Eliminating the TARP program except for existing obligations will not have any impact on the banking sector, since TARP has already been less costly and more successful than anyone thought, with the most recent cost estimate being a little over $100 billion (as opposed to the $700 billion put at risk). However, remember that TARP money is taxpayer money. Using TARP money to fund financial regulatory reform would make taxpayers foot even more of the bill than they already have for a calamity caused by the big banks. Raising the FDIC premium ratio would force FDIC to fund the entire bill, and since FDIC is funded by tax dollars, it would also put the cost ultimately on taxpayers. What the Republicans are looking for is exactly that - to have the taxpayers, not Wall Street, bear the cost. If we want banks to pay even partially for the disaster they have caused, we can bypass Scott Brown if Sen. Feingold will agree to support the bill.
Please ask Sen. Feingold to support the conference report so we can get the banks to pay for at least some of the cost of reform, and take away Scott Brown's power to hold taxpayers hostage. 202-224-5323.

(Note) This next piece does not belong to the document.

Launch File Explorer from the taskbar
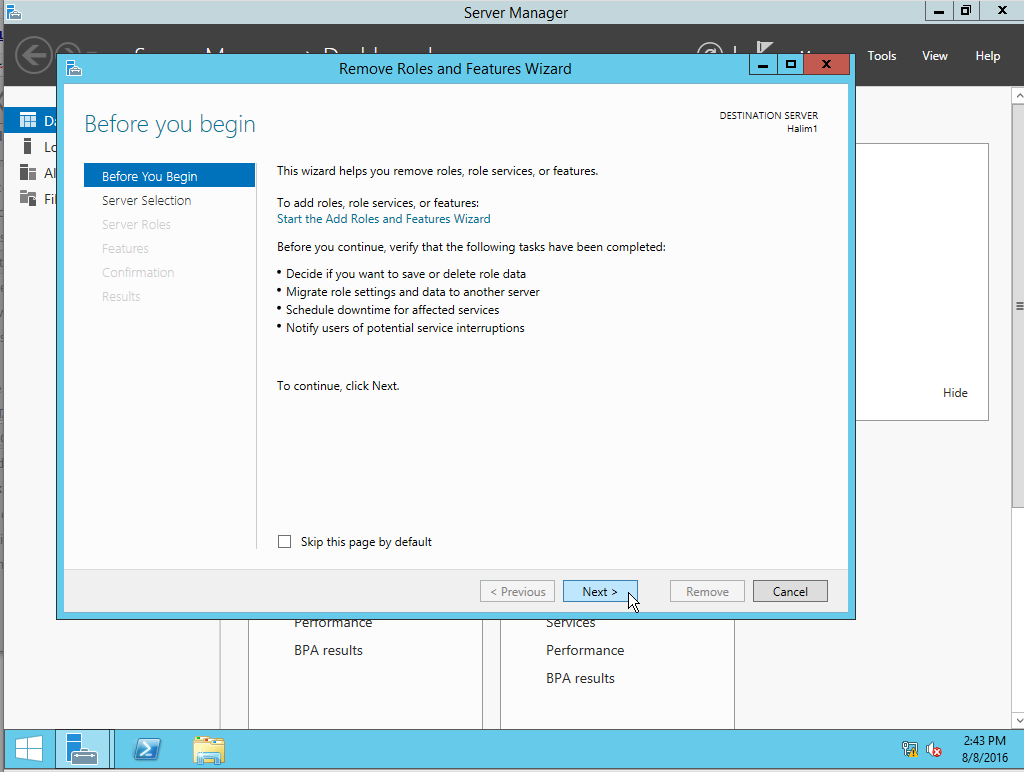The width and height of the screenshot is (1024, 772). point(209,749)
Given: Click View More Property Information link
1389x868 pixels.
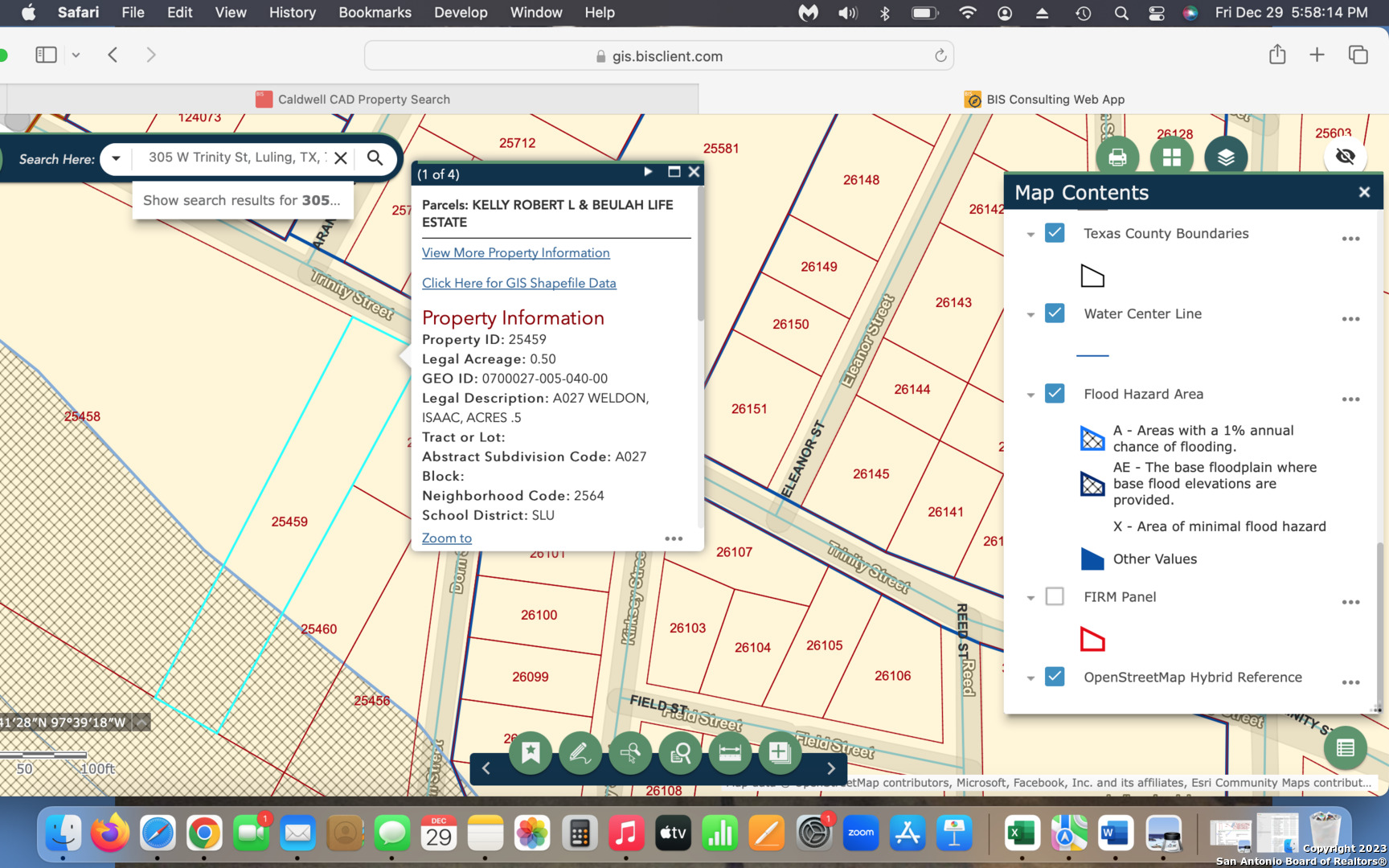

The Republican party is showing us who they are. They are showing us on whose side they stand. They stand with Wall Street, they stand with big banks, and they stand with the moneyed interests. They stand against ordinary Americans. Despite their talks about American exceptionalism, they want to turn this country into a third world country without a middle class. The Republican leadership in this country is anti-American, anti-middle class, and pro-corporate. There is simply no other way to put it. And that is why we must be united in our fight against the GOP's greed, their benefactors and their agenda.